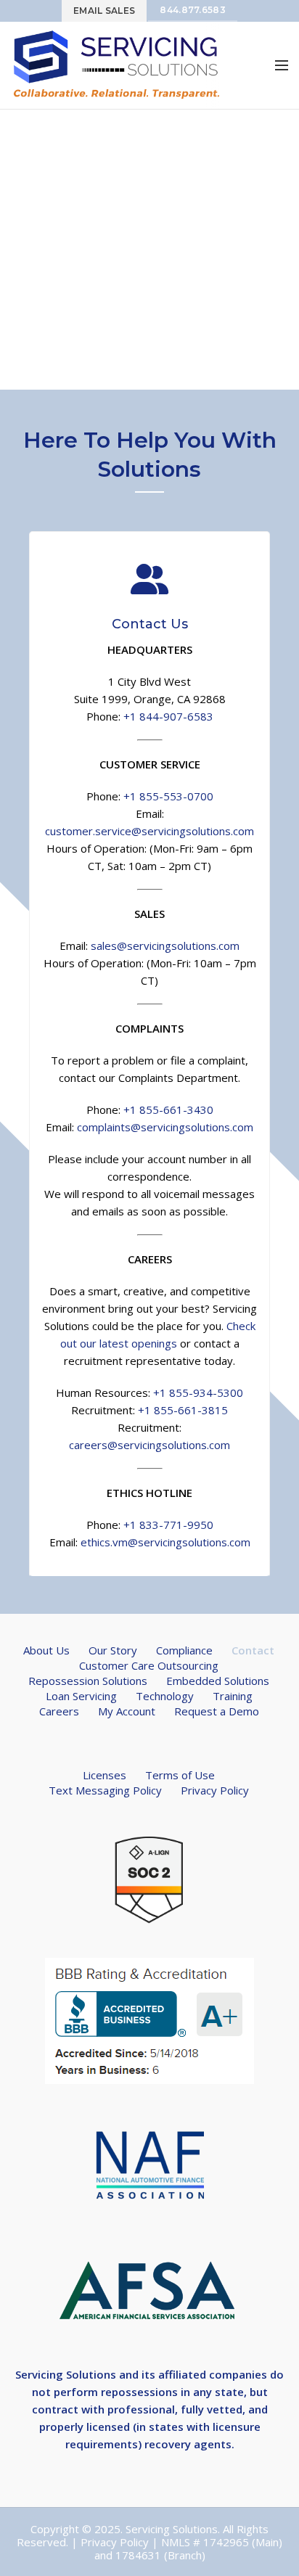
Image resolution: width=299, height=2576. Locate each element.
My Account (126, 1711)
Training (233, 1696)
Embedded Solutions (217, 1680)
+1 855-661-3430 (168, 1109)
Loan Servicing (81, 1696)
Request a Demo (216, 1711)
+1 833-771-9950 (168, 1524)
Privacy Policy (215, 1790)
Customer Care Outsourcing (148, 1665)
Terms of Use (180, 1775)
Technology (165, 1696)
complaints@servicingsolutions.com (165, 1127)
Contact (253, 1650)
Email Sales (104, 10)
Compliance (184, 1650)
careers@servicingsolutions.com (149, 1444)
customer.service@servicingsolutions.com (149, 831)
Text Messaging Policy (105, 1790)
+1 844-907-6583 (168, 716)
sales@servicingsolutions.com (165, 945)
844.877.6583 (193, 9)
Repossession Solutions (87, 1680)
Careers (59, 1711)
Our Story (113, 1650)
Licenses (104, 1775)
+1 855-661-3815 (183, 1410)
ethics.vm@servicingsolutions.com (165, 1542)
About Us (46, 1650)
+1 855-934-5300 (198, 1392)
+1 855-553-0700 (168, 796)
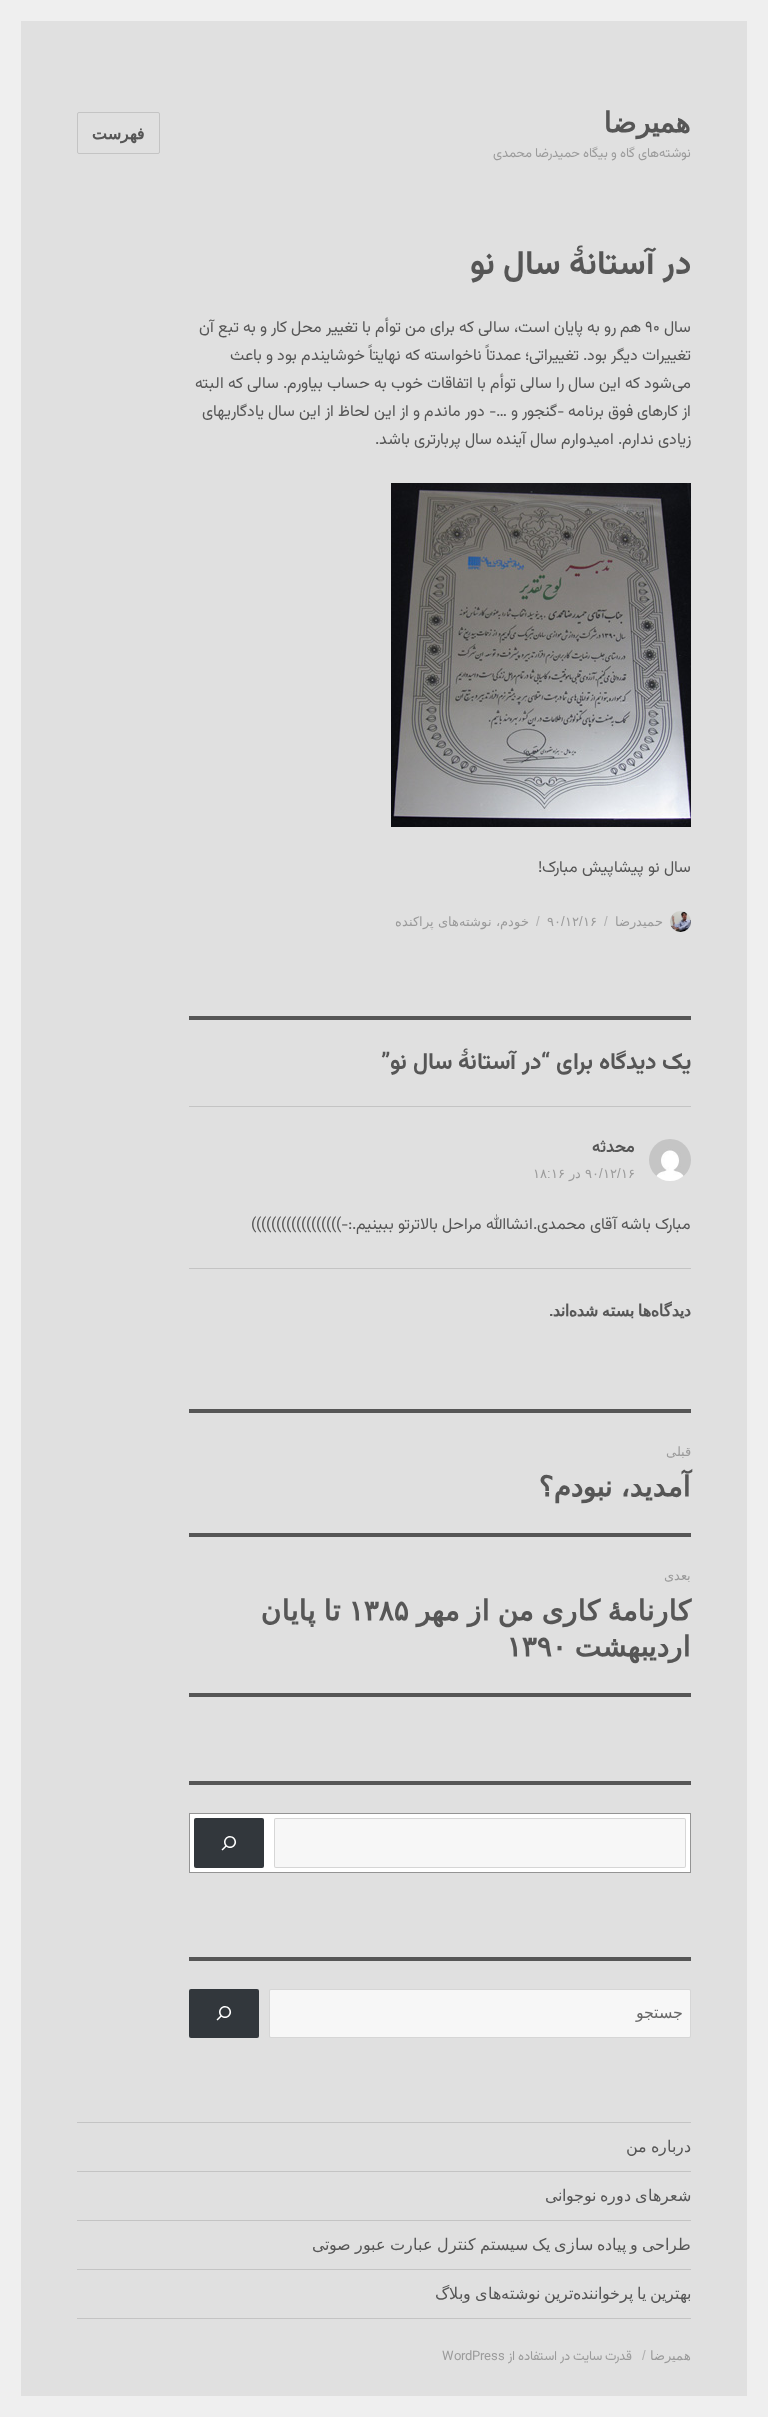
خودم (514, 921)
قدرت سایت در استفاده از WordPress (537, 2357)
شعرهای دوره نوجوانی (618, 2195)
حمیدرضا (639, 921)
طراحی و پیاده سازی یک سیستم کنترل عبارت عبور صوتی (501, 2244)
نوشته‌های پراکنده (443, 921)
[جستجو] (229, 1842)
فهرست (118, 133)
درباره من (658, 2146)
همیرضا (647, 122)
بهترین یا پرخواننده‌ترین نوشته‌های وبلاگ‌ (563, 2293)
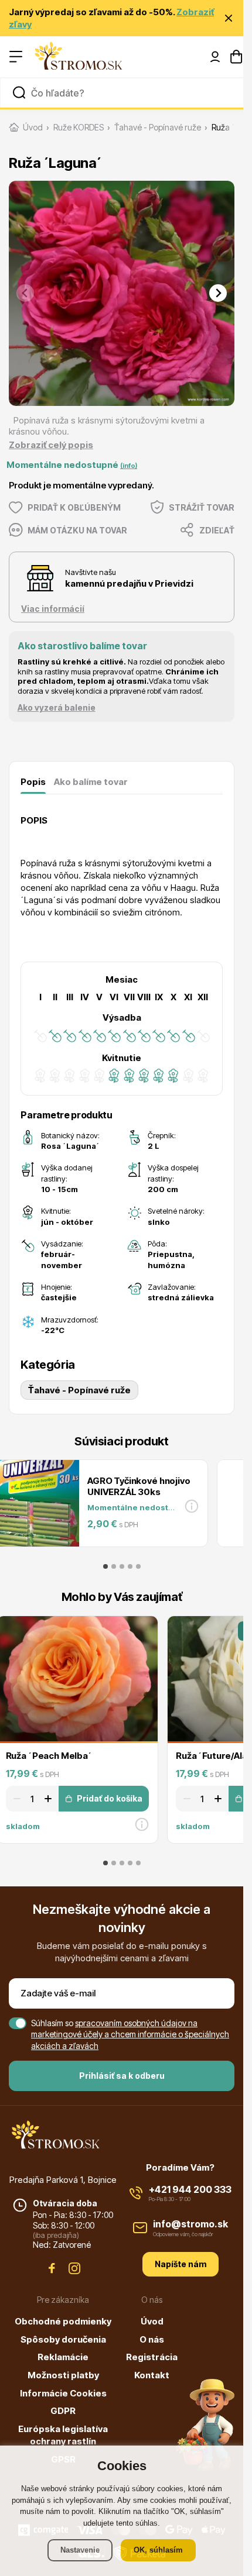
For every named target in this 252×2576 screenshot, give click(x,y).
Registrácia (152, 2357)
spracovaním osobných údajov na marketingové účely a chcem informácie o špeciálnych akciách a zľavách (130, 2034)
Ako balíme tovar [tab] (91, 781)
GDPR (63, 2410)
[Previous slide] (25, 293)
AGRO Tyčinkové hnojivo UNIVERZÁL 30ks (138, 1486)
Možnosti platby (63, 2375)
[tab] (105, 1566)
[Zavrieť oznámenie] (228, 18)
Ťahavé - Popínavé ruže (79, 1390)
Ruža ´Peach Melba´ (49, 1755)
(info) (128, 466)
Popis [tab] (33, 781)
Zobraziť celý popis (51, 444)
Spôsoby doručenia (63, 2339)
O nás (151, 2339)
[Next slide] (218, 293)
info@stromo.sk (190, 2224)
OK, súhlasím (158, 2550)
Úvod (152, 2321)
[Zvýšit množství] (50, 1799)
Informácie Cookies (63, 2393)
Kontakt (151, 2375)
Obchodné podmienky (63, 2321)
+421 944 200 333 (190, 2189)
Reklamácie (63, 2357)
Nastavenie (80, 2550)
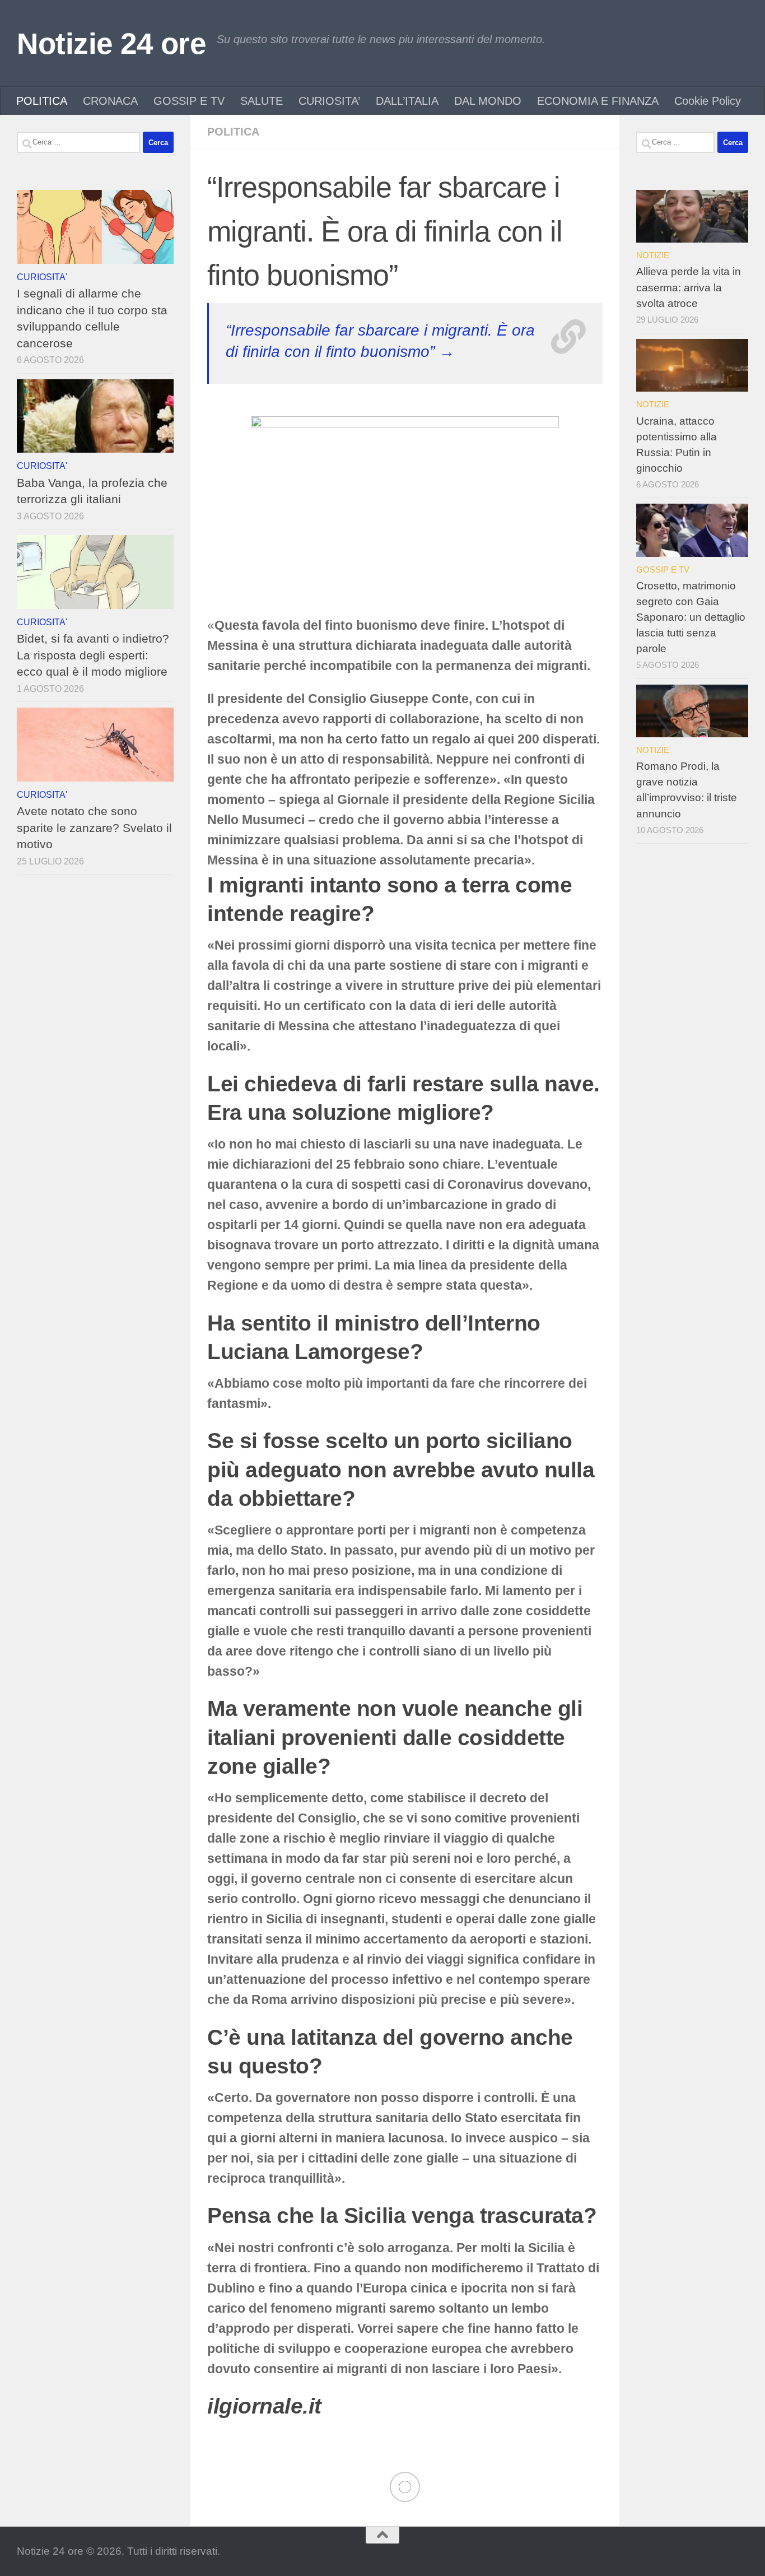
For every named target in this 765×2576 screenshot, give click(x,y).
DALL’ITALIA (407, 101)
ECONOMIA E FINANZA (598, 101)
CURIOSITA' (42, 277)
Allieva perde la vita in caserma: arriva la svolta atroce (688, 287)
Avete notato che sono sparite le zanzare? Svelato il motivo (94, 827)
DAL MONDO (487, 101)
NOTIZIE (652, 255)
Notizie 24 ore (111, 43)
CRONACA (110, 101)
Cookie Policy (707, 101)
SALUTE (261, 101)
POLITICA (41, 101)
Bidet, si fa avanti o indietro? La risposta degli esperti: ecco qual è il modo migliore (93, 655)
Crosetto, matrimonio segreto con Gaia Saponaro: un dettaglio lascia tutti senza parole (690, 617)
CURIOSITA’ (329, 101)
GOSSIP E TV (189, 101)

#### [Problem to work on]
All that is wanted is the lines above between the one containing "[Next slide] (218, 293)" and the one containing "DALL’ITALIA (407, 101)", inclusive, restated word for word, with pictures omitted.

#### [Problem solution]
[Next slide] (218, 293)
info@stromo.sk (190, 2224)
OK, súhlasím (158, 2550)
Úvod (152, 2321)
[Zvýšit množství] (50, 1799)
Informácie Cookies (63, 2393)
Kontakt (151, 2375)
Obchodné podmienky (63, 2321)
+421 944 200 333 (190, 2189)
Reklamácie (63, 2357)
Nastavenie (80, 2550)
For every named target in this 765×2576 screenshot, give click(x,y).
DALL’ITALIA (407, 101)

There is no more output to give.